A power of attorney authorizes an “agent” to take one or more actions on the behalf of the “principal” signing the power of attorney.
Why do I need one?
Because we all need help sometimes. A power of attorney is most important when you are incapacitated, because it allows your agent to make sure that your bills are paid and your other affairs are managed. And because no one plans on being incapacitated, it is best to act while you are able. Even people who are perfectly capable need an agent from time to time. So if you are going on an extended trip abroad, or will be out of reach of overnight delivery services for a closing, it may be worth considering a power of attorney.
What is the difference between a “general” and a “special” power of attorney?
A power of attorney can be extremely broad or very narrow. A broad power of attorney is often called a “general” power of attorney, and a narrow power of attorney is known as a “special” or “specific” power of attorney. The powers you grant can be completely customized, even on a general power of attorney.
Do I need a successor agent?
It is generally advisable on a general power of attorney. Your agent is human too, after all, so your agent may move away, travel abroad, be injured, become incapacitated or die. Also, if you and your agent are together frequently, there is always a risk that the two of you will be incapacitated in the same event (a car accident, for example). On a special power of attorney, it may be less important to appoint a successor agent if the agent will only act for a limited period of time or a specific transaction.

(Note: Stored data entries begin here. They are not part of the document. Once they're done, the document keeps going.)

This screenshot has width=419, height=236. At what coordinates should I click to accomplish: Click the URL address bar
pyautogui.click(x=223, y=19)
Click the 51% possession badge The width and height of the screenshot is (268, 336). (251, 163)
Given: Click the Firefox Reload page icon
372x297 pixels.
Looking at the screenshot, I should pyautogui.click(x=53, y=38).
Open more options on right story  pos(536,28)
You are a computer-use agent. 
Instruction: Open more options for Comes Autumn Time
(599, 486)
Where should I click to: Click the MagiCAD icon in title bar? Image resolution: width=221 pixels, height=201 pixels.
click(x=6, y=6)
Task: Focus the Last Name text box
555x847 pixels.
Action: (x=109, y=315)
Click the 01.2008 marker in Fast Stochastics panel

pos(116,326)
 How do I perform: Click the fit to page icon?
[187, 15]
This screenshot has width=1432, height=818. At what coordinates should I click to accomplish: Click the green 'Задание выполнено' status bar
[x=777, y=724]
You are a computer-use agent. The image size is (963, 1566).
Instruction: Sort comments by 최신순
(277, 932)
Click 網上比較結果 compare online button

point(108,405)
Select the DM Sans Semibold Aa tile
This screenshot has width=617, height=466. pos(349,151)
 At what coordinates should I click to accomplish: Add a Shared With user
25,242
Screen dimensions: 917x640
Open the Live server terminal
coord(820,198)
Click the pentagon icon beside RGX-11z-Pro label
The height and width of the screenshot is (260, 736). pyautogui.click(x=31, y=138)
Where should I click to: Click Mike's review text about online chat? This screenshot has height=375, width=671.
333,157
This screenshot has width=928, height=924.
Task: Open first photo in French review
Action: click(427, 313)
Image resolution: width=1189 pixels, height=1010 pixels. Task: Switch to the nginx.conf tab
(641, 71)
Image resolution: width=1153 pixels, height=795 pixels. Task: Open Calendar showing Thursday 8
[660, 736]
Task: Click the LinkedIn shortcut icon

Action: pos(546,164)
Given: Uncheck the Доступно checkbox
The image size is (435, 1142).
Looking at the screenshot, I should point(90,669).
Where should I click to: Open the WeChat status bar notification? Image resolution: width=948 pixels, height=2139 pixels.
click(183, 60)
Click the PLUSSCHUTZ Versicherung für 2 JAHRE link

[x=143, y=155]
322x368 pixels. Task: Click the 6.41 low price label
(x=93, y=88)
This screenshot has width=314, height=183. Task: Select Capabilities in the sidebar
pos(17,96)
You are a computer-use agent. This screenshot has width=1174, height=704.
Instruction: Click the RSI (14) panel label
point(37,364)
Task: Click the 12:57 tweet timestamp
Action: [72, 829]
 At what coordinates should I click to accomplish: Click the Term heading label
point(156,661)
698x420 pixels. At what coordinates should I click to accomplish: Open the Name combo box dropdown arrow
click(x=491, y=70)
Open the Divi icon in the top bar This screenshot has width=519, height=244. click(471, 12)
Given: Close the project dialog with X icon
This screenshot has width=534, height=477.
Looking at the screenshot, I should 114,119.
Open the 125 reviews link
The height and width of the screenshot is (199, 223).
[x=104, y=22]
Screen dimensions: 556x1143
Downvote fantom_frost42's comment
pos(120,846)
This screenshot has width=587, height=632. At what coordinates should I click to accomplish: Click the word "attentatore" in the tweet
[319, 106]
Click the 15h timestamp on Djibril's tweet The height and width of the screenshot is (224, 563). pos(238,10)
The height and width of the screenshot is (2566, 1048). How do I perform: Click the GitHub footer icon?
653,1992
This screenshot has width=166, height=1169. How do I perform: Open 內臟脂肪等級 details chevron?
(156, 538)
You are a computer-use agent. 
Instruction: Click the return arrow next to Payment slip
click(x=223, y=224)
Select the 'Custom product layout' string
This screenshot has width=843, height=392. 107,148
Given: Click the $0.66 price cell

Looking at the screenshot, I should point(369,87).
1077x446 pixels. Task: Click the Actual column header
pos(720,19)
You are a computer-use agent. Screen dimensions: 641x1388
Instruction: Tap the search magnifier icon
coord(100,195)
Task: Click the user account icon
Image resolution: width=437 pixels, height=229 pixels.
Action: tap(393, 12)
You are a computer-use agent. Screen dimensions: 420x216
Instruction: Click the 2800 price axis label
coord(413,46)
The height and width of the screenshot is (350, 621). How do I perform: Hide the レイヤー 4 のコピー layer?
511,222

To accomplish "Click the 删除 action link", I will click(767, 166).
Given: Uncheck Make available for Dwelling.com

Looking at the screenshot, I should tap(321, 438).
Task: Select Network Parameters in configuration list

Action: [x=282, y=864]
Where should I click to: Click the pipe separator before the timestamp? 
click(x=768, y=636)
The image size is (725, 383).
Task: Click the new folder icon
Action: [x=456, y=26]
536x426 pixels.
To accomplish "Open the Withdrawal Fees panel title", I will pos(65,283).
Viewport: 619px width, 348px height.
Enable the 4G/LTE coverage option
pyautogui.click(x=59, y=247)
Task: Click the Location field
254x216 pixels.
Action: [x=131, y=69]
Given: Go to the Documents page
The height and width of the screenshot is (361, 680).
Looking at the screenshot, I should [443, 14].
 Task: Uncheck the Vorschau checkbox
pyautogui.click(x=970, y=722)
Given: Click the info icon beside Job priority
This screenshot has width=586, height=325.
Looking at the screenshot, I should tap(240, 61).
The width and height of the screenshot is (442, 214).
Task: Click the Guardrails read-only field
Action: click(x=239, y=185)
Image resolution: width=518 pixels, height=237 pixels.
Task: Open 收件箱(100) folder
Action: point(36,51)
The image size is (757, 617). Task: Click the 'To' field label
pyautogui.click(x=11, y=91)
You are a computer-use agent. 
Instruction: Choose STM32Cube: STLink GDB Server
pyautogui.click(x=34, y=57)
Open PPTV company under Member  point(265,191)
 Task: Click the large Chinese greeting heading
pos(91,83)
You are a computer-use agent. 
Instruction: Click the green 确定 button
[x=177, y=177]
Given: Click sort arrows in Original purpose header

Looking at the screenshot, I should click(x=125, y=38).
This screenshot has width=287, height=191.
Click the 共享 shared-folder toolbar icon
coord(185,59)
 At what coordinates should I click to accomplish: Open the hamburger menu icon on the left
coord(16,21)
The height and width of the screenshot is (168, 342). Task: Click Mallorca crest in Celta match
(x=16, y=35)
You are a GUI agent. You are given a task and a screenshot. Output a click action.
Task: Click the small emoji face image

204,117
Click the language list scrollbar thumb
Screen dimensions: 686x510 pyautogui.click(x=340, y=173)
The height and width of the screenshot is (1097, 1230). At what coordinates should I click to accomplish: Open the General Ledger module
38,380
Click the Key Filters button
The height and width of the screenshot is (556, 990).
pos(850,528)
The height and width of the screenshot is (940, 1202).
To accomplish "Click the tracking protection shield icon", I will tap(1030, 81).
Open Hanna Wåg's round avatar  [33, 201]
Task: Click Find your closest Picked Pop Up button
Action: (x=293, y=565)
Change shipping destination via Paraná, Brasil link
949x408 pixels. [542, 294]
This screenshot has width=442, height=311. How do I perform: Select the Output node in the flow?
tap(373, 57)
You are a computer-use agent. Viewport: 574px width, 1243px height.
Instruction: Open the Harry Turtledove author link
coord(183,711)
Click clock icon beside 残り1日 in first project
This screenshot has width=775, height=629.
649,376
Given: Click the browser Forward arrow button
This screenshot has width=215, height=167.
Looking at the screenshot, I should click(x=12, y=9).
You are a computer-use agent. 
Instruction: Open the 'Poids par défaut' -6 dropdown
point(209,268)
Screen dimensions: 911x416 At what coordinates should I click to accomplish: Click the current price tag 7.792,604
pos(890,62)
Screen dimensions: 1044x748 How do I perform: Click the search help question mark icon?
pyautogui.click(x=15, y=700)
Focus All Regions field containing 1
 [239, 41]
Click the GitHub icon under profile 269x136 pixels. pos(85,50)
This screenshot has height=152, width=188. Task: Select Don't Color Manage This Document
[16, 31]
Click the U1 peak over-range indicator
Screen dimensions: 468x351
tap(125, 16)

Do I need to update my power of attorney?
That depends. Like the rest of your estate plan, you should review your power of attorney at least every 3 years. Among other things, make sure that your agents are all still alive, available, and willing to serve, and that you still want your agents to act in the order in which you have previously appointed them. Your understanding of your agent’s abilities or your trust in them may change over time. An agent may no longer need the help of a co-agent to do a good job, or you may have discovered that someone you previously thought was able to act by themselves will need help. You may also come to realize that there are certain assets over which your agent needs to have a power that you had previously withheld, or that there are powers you previously gave to your agent that you no longer wish your agent to have.
What sort of power of attorney do I need?
That depends on a number of factors. If you are not sure, the intake form will us determine what is best for your situation. But most people using powers of attorney to plan for incapacity, as an estate planning device, or as a partnership protection option usually choose a general power of attorney.
Is a power of attorney a substitute for...
...a will or a trust?
No. A power of attorney will automatically terminate at the time of the principal’s death, regardless of what is stated in the document.
...an Advance Medical Directive or what is sometimes called a “living will” or “medical power of attorney?”
No. Under Virginia law, a general power of attorney cannot contain living will or health care power of attorney provisions.
...custody or adoption?
No. While some parental authorities can be delegated without court involvement, a power of attorney does not confer any rights to the child, only to the agent.
What are the most important considerations?
Choice of agent. Your choice of agent is probably the most important decision when making a power of attorney. You should make sure that you can answer “yes” to each of these questions: - Do you really know and trust them? - Do they understand your feelings and point of view? - Will they follow your wishes if you are unable to advocate for yourself? - Will they be willing and able to commit the time and energy required to be your agent, including the time to visit or keep in contact with you? - Are they good with finances, or will they require outside assistance? Powers. The second most important consideration is the need to contemplate the nature of the powers you want to grant to your agent.